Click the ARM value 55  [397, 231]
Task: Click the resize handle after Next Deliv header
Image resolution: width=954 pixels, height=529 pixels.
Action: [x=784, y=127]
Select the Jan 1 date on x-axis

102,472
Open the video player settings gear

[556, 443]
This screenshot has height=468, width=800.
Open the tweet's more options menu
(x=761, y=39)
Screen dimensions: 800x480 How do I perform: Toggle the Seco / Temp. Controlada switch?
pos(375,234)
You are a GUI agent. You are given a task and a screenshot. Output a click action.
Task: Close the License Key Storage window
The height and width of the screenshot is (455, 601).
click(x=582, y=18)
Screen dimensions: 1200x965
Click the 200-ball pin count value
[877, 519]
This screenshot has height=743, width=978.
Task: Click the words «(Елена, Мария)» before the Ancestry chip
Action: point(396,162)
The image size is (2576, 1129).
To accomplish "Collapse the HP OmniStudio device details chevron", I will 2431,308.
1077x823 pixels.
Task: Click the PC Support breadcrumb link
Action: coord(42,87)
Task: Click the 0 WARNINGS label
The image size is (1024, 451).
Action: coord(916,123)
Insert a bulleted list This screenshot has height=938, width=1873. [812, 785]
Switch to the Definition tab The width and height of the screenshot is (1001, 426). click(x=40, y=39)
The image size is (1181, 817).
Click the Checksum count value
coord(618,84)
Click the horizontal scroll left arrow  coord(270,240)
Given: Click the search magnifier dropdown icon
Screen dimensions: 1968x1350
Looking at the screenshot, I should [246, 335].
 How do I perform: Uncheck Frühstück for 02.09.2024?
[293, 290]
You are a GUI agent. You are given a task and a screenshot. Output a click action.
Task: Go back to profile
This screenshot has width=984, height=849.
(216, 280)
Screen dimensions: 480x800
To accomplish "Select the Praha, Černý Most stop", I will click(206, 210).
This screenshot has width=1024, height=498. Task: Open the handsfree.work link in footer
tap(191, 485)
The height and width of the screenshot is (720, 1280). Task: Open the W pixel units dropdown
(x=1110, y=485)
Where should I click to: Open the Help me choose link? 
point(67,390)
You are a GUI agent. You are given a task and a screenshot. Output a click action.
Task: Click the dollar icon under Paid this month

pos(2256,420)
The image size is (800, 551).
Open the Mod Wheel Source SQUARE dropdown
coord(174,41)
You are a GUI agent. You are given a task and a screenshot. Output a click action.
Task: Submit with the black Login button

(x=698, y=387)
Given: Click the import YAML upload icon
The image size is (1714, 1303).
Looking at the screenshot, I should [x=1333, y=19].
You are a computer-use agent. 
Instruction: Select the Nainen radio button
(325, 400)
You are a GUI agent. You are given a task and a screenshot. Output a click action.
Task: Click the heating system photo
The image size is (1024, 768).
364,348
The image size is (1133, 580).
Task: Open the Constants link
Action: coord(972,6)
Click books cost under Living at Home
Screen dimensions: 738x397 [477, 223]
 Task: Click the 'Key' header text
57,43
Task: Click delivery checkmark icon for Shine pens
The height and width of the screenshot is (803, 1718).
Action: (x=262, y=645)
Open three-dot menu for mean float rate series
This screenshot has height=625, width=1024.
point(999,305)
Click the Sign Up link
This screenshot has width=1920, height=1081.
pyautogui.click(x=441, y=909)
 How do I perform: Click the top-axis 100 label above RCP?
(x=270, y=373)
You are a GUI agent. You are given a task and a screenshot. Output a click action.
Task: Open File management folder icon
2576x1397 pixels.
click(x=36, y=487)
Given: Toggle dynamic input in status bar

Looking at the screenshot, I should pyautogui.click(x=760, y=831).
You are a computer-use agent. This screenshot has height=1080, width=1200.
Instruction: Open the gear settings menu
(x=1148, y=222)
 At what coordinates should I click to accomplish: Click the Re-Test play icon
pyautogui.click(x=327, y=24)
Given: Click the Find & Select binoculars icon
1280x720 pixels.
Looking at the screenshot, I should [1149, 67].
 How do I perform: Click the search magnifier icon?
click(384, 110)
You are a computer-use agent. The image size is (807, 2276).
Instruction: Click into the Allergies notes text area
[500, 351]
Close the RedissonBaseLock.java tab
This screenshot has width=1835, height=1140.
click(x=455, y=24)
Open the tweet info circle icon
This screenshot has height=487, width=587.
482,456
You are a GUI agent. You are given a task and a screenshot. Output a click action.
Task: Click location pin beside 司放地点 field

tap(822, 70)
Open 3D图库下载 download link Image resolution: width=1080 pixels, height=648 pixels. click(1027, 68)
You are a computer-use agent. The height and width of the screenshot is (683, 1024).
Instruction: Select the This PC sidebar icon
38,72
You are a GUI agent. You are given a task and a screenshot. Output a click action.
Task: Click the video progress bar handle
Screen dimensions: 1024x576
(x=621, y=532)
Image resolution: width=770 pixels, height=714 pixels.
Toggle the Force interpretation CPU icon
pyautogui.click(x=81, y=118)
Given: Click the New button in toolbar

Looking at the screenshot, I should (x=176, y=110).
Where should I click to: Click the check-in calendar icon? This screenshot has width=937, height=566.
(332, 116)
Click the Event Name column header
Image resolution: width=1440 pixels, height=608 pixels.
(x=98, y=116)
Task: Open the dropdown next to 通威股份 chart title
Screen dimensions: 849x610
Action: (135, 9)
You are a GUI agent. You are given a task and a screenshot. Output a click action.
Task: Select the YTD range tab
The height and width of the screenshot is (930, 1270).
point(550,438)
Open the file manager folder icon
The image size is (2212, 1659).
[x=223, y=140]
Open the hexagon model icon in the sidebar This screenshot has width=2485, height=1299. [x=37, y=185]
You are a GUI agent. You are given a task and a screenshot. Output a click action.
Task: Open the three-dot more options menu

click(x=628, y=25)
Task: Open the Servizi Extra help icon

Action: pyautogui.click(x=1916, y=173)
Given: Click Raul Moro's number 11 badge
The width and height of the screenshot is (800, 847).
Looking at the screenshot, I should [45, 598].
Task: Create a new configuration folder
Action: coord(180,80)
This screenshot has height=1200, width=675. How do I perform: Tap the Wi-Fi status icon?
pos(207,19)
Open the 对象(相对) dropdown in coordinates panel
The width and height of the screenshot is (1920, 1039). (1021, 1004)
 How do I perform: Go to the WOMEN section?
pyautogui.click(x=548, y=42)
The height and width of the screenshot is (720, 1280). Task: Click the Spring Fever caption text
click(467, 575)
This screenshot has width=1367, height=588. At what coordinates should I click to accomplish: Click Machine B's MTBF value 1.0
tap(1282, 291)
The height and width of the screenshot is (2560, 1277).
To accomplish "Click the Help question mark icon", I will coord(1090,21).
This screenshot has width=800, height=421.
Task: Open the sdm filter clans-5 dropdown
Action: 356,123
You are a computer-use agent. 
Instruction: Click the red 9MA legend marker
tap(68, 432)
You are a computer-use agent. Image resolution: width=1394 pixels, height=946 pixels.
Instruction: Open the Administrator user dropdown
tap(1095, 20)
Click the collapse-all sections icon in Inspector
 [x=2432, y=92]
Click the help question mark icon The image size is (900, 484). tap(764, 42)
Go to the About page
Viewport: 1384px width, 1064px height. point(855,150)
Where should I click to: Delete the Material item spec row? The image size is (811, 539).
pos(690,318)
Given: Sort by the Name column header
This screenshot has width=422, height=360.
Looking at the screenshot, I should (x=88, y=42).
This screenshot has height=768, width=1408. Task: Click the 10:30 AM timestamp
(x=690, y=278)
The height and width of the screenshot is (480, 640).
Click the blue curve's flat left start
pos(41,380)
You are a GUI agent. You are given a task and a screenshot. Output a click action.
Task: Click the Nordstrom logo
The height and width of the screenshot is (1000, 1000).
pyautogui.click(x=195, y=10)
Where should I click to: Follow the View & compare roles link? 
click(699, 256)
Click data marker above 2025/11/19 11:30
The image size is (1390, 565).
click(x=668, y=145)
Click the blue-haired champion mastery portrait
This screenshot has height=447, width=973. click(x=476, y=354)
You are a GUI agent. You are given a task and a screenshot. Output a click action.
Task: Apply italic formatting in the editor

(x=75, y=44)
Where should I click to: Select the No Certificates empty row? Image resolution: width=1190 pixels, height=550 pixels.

--------

WHAT THE EXERCISE ASKS ▸
Print everything in the material from the line containing "This screenshot has height=468, width=800." down to the line containing "click(x=582, y=18)", both included, reproducing each line exactly.

FULL RESPONSE ▸
This screenshot has height=468, width=800.
Open the tweet's more options menu
(x=761, y=39)
Screen dimensions: 800x480 How do I perform: Toggle the Seco / Temp. Controlada switch?
pos(375,234)
You are a GUI agent. You are given a task and a screenshot. Output a click action.
Task: Close the License Key Storage window
The height and width of the screenshot is (455, 601).
click(x=582, y=18)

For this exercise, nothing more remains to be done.